The Oxford Student recaps the turbulent history of MDMA one century after its creation. From an unrecognized chemical to a widely used (and abused) party drug to a promising therapeutic tool, MDMA has challenged and excited researchers for generations.
2012 marks the hundredth anniversary of the creation of MDMA, the active ingredient in the recreational drug commonly known as Ecstasy. MDMA has had a turbulent history, one interwoven with Cold War experiments and secretive multinational chemical companies, but it is its lasting appeal among students as the party drug of choice which has led to its outlawing across the globe.
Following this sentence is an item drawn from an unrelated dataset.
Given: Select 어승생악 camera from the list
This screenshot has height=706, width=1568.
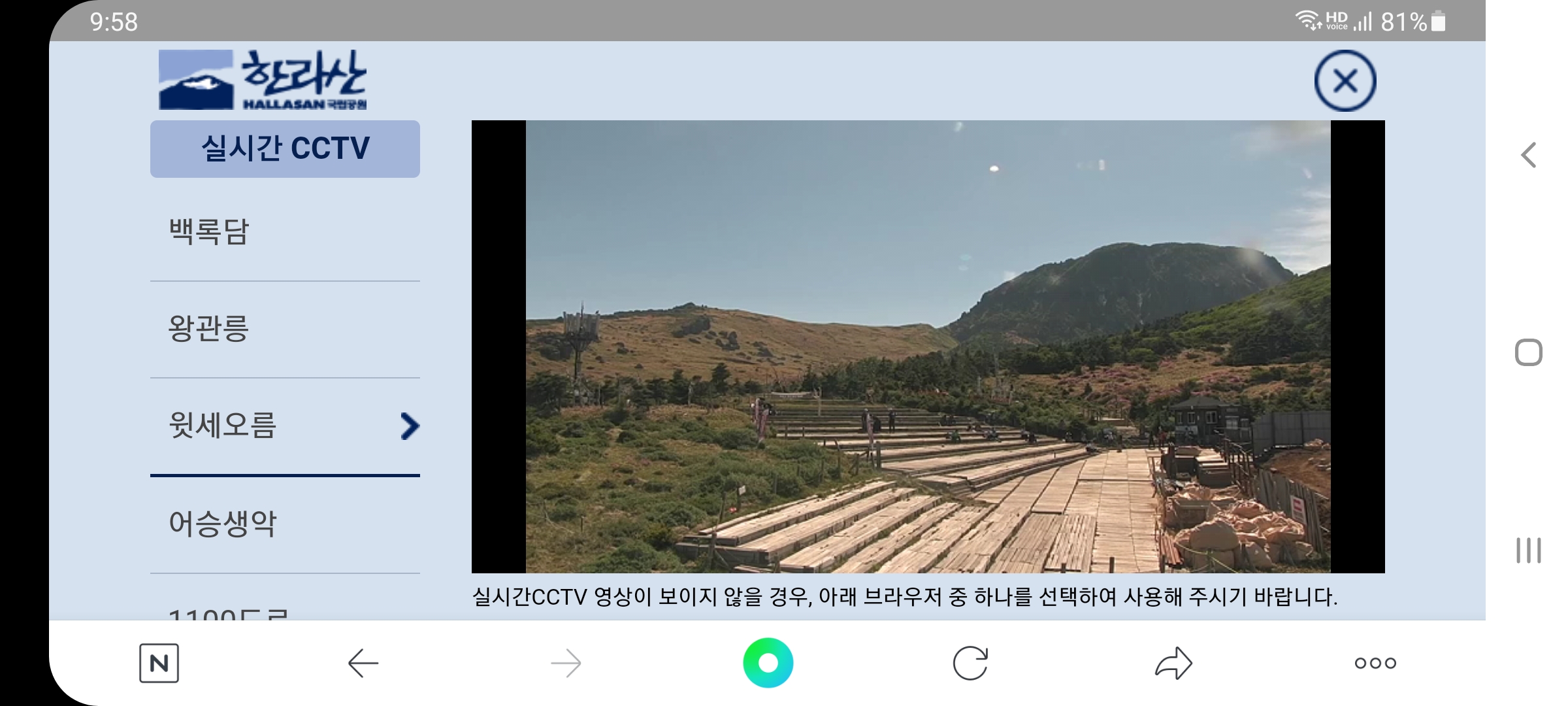Looking at the screenshot, I should pos(285,524).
Created in 1912 by the German pharmaceutical company Merck and patented in 1913, MDMA remained out of sight and out of mind for more than 40 years; believed to be nothing more than a failed diet pill, the company had no idea of its potential. Now the third most popular recreational drug (solvents and marijuana sit in a comfortable first and second), many feel it could have rejuvenated a drug market collapsing around the declining opium dens of Western Europe. It was not until the early 1950s and the beginning of America’s infamous MK-ULTRA drug experimentation program that it was rediscovered. The environment of the Cold War, and the growing hostility between the USA and the USSR, led to an atmosphere in which increasingly macabre and absurd experiments were performed. These experiments had the stated goal of controlling the minds of participants and altering brain function to such a degree that they became excessively violent with no memory of what had occurred. MDMA was allegedly used in these experiments as a truth-serum, albeit with limited positive results.
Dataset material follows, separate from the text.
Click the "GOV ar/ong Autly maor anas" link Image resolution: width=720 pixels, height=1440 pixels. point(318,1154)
MDMA became a common recreational drug in the late 1970s when it was resynthesized by the chemist Alexander Shulgin. Shulgin wrote in his lab notes: ‘I feel absolutely clean inside, and there is nothing but pure euphoria. I have never felt so great or believed this to be possible… I am overcome by the profundity of the experience…’. The drug was used for just under a decade in psychotherapy and nicknamed ‘Adam’ in reference to the state of calm and innocence it seemed to induce in the user.
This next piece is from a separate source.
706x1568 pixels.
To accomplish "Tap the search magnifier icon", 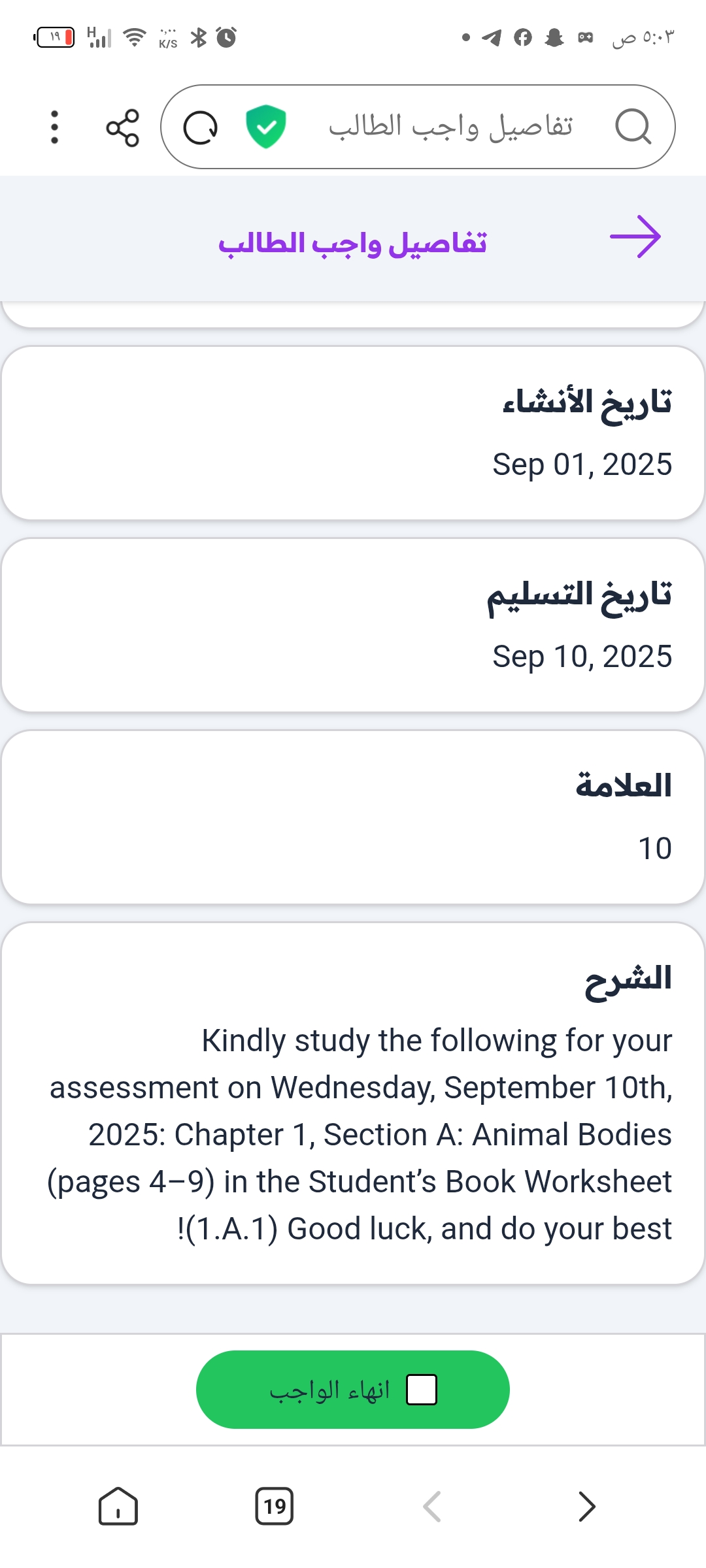I will coord(633,127).
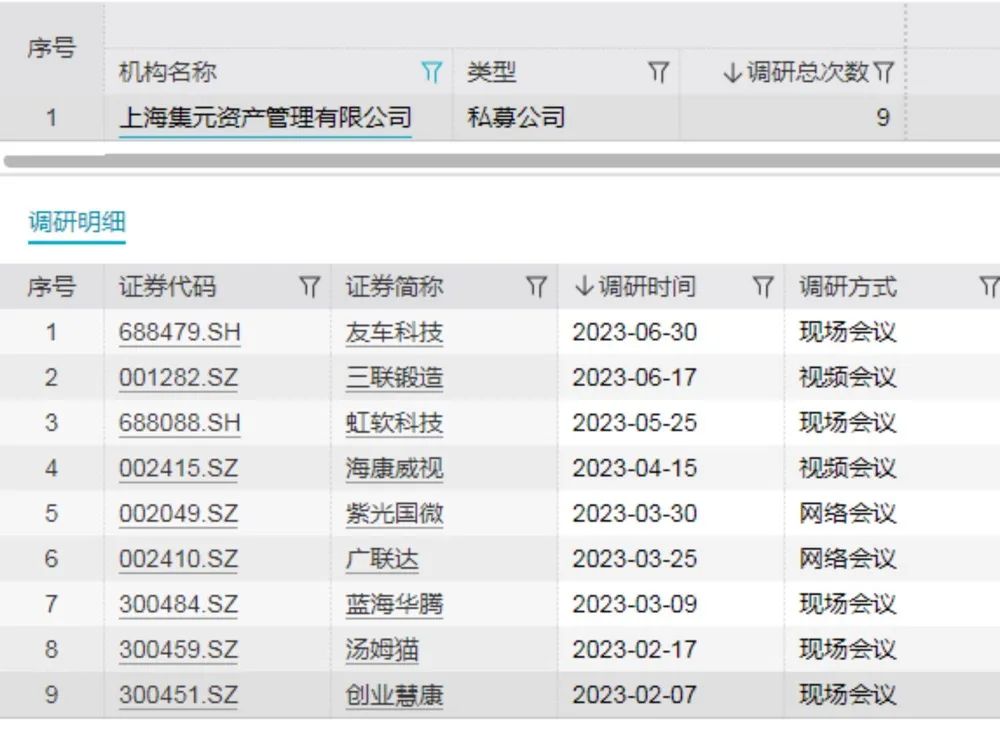Click filter icon beside 机构名称 column
Viewport: 1000px width, 733px height.
[431, 72]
In the late 1980s the drug went underground and there it found a burgeoning electronic music scene which seemed to cater for more regular users. Throughout the 1990s until now, MDMA was and is the most prolific drug on the UK party scene; it is used for its short term effects of euphoria and for the long term dependency it induces, which allow the user to escape the realities of ordinary life.
Aside from the mephedrone hype a few years ago, MDMA has remained the most popular drug in Oxford. Many feel that the use of marijuana is injurious to both their attention span and to their studies, and so many opt for the short term high. What is less well known is that 1 in every 150,000 users will die after ingesting the drug, particularly in pills of extremely high or low quality. MDMA use is reserved for a minority niche of the Oxford student population, but it is a niche perhaps unaware of the unsettling effects, and history, of its drug of choice.